Putusan PK Mardani Maming Jadi Preseden Buruk, Pakar: MA Tak Punya Perspektif Anti Korupsi yang Kuat
Jakarta – Mahkamah Agung (MA) RI dinilai tidak mempunyai perspektif anti korupsi yang kuat usai mengabulkan permohonan peninjauan kembali (PK) terpidana korupsi izin usaha pertambangan atau IUP Mardani H Maming.
Mahkamah Agung RI (MA) seharusnya dapat memperberat hukuman terpidana korupsi izin usaha pertambangan atau IUP Mardani H Maming lantaran korupsi merupakan kejahatan luar biasa atau extraordinary crime.

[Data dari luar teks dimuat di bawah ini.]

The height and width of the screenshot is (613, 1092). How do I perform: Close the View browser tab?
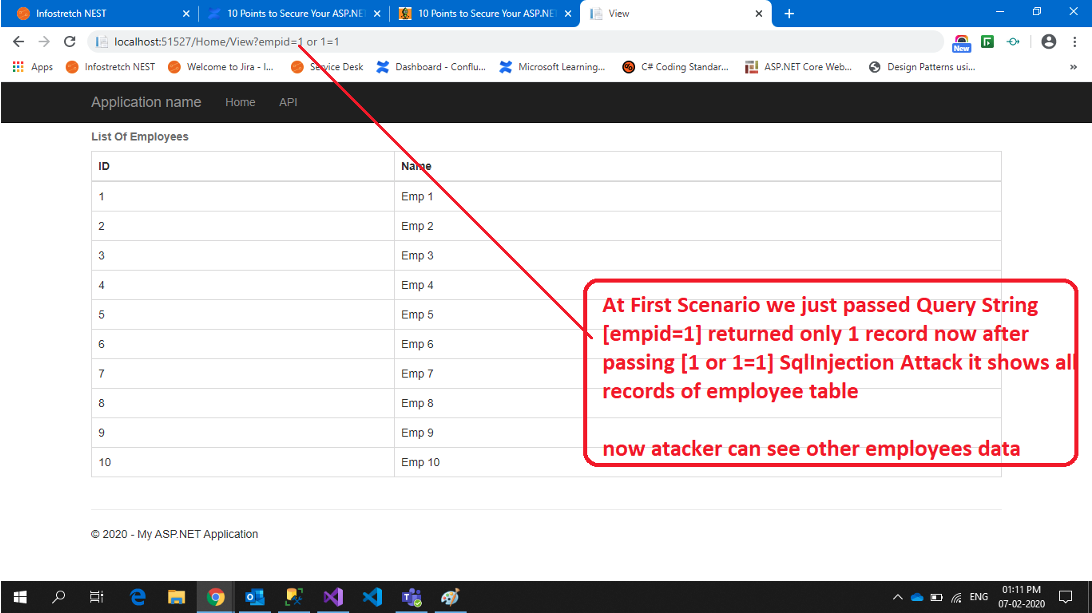758,14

Demikian disampaikan Pakar hukum Universitas Mulawarman (Unmul) Samarinda, Herdiansyah Hamzah Castro menyoroti langkah Mahkamah Agung (MA) yang mengabulkan peninjauan kembali (PK) terpidana korupsi izin usaha pertambangan (IUP) Mardani H Maming. Dalam putusannya, Mahkamah Agung (MA) RI mengabulkan permohonan PK, namun tetap menyatakan Mardani H Maming bersalah dan menjatuhkan hukuman 10 tahun penjara.
“Kalau MA punya perspektif anti korupsi yang kuat, dan menganggap korupsi adalah extraordinary crime, harusnya diperberat agar dapat memberikan efek jera (kepada Mardani H Maming),” tegas dia, Selasa,(5/11/2024).

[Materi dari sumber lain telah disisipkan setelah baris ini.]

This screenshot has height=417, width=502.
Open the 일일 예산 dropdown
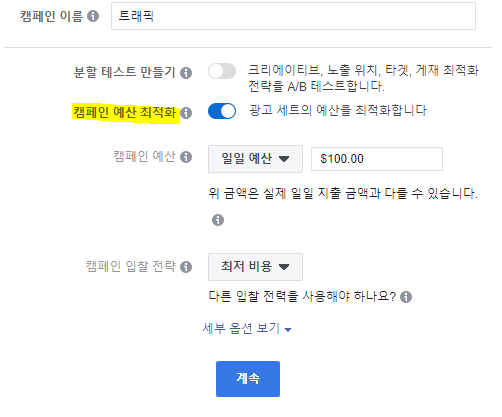click(x=255, y=159)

Castro begitu ia disapa mengakui Mahkamah Agung RI (MA) telah kehilangan semangat pemberantasan anti-korupsi terlebih sejak mendiang hakim Agung Artidjo Alkostar telah tiada. Mahkamah Agung atau MA RI, kata Castro, tidak sesangar atau semenakutkan seperti pada masa Artidjo Alkostar.
“Banyak putusan kasasi dan PK justru lebih rendah. Terlebih sejak Artidjo sudah tidak di MA sudah tidak sesangar dulu,” jelas dia.
Castro tak menampik, bahwa saat ini Mahkamah Agung (MA) telah kehilangan jati diri untuk menjadi panutan dalam pemberantasan korupsi. Castro tak heran apabila saat ini putusan peninjauan kembali (PK) terpidana korupsi izin usaha pertambangan atau IUP malah diperingan dan cenderung menguntungkan koruptor.
“Jadi tidak heran bahkan putusan pengadilan juga cenderung meguntungkan para koruptor,” pungkas Castro.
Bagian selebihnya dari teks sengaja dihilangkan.